Miles se manifiestan en Estambul contra la detención de Ekrem İmamoğlu: «Libertad para el alcalde del cambio»

Estambul, 14 de marzo de 2025 — En una escena que recuerda a las grandes movilizaciones cívicas de la última década en Turquía, miles de ciudadanos se congregaron este viernes frente al ayuntamiento de Estambul para conmemorar el primer aniversario del encarcelamiento del exalcalde Ekrem İmamoğlu. Entre pancartas con lemas como «Democracia sin miedo» y «Justicia para İmamoğlu», la multitud exigió enérgicamente su liberación y el fin de lo que consideran una persecución política orquestada por el gobierno central.

İmamoğlu, elegido en 2019 como el primer alcalde de Estambul perteneciente a la oposición en más de dos décadas, se convirtió rápidamente en un referente de la disidencia contra el régimen del presidente Recep Tayyip Erdoğan. Su gestión progresista, su defensa de la transparencia y su carisma le valieron una enorme popularidad entre los estambulitas, al punto de ser considerado un posible candidato presidencial para las próximas elecciones.

Sin embargo, en la madrugada del 19 de marzo de 2024, la policía turca irrumpió en su domicilio y lo detuvo junto a otros altos cargos municipales. Las autoridades lo acusaron de «corrupción», «malversación de fondos» y «abuso de poder», cargos que sus simpatizantes tachan de fabricados para neutralizar a un rival político incómodo. Desde entonces, İmamoğlu permanece en prisión preventiva, sin que se haya celebrado un juicio definitivo.

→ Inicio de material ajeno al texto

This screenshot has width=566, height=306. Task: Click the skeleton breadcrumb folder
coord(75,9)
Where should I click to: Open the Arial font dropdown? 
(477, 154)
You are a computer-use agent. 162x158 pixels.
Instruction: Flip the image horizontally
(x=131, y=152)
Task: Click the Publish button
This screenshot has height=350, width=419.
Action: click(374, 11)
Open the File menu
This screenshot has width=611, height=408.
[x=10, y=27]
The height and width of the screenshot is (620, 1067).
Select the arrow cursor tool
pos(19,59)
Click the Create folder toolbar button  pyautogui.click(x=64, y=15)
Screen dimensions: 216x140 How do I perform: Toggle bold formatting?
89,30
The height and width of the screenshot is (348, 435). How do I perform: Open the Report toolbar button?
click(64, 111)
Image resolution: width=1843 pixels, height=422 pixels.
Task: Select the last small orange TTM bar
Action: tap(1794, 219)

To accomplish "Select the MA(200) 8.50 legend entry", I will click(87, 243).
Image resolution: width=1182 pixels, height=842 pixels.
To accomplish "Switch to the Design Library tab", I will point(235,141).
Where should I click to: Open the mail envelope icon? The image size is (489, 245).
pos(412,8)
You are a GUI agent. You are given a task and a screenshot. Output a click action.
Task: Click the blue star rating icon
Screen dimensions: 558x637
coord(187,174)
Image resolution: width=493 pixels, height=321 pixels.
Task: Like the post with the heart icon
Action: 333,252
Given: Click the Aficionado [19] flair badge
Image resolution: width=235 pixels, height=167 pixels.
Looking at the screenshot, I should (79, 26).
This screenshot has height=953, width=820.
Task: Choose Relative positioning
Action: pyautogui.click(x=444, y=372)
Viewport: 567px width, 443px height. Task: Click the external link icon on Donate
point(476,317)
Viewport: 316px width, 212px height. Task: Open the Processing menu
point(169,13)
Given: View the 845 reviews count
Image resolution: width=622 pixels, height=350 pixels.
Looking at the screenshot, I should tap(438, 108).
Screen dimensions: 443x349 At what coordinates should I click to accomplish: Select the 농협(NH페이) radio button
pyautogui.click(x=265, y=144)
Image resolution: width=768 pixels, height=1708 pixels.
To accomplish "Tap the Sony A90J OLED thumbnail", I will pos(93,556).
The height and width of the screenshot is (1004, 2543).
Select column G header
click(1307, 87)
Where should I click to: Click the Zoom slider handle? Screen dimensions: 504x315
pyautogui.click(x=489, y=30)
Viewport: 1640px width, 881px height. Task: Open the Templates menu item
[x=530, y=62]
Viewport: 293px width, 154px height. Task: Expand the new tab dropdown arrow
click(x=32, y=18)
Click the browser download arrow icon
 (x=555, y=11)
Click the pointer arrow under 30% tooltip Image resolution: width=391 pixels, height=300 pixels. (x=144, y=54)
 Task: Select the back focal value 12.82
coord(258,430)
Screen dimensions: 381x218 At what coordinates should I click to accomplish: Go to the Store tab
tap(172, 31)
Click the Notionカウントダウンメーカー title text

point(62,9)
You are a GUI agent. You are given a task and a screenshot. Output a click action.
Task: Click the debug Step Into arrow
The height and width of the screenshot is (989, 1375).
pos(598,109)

Desde el corazón de la protesta, nuestro corresponsal Adrià Rocha informó en directo sobre el ambiente cargado de tensión y esperanza. «La gente aquí no solo reclama la libertad de İmamoğlu», explicó Rocha, «sino que también denuncia el deterioro de las instituciones democráticas en Turquía. Muchos hablan de un clima de miedo impuesto por el gobierno, donde cualquier voz crítica puede acabar entre rejas».

La concentración, convocada por el principal partido de la oposición, el CHP (Partido Republicano del Pueblo), contó con la presencia de líderes políticos, activistas de derechos humanos y ciudadanos de todas las edades. Entre los discursos más coreados estuvo el de la diputada del CHP, Gülüstan Korkmaz, quien afirmó: «No nos callarán. Ekrem İmamoğlu es el símbolo de que en Turquía aún queda gente dispuesta a luchar por la libertad».

La respuesta del gobierno no se hizo esperar. A través de un comunicado oficial, el Ministerio del Interior acusó a los manifestantes de «alterar el orden público» y advirtió de que «quienes inciten al desorden serán sancionados con rigor». Además, se reportaron cortes temporales en el acceso a redes sociales y plataformas de mensajería instantánea en zonas cercanas al ayuntamiento, una medida que la oposición denuncia como un intento de silenciar la protesta.

El caso de İmamoğlu ha captado la atención de la comunidad internacional. Organizaciones como Amnistía Internacional y Human Rights Watch han exigido su liberación inmediata, argumentando que su detención viola las normas internacionales de derechos humanos. Asimismo, varios gobiernos europeos han expresado su preocupación por la deriva autoritaria que vive Turquía bajo el mandato de Erdoğan.

En el plano interno, la detención de İmamoğlu ha polarizado aún más a la sociedad turca. Mientras sus seguidores lo consideran un preso político, sus detractores afirman que es culpable de los cargos que se le imputan. Este cisma se refleja en las redes sociales, donde hashtags como #Freeİmamoğlu y #İmamoğluGuilty se alternan en los trending topics, demostrando la profunda división del país.

La protesta de este viernes no solo buscó visibilizar la situación de İmamoğlu, sino también enviar un mensaje al gobierno: «No nos rendimos». Muchos de los asistentes portaban velas encendidas, símbolo de la «luz de la democracia» que, según dijeron, no se apagará mientras İmamoğlu permanezca en prisión.

A medida que caía la noche, la multitud entonó el himno nacional turco y coreó el nombre de İmamoğlu, en un acto de resistencia pacífica que, pese a la presencia policial, mantuvo un tono solemne y reivindicativo. Algunos manifestantes aseguraron a nuestro corresponsal que no cesarán sus movilizaciones hasta lograr la liberación de su líder.

La detención de Ekrem İmamoğlu no solo representa un golpe para la oposición turca, sino también una prueba de fuego para la estabilidad democrática del país. Mientras el gobierno mantiene su postura de firmeza, la ciudadanía se pregunta hasta dónde está dispuesta a llegar para defender sus libertades. Lo que es seguro es que, un año después, la figura de İmamoğlu sigue siendo un faro de esperanza —o un fantasma incómodo— para una nación en vilo.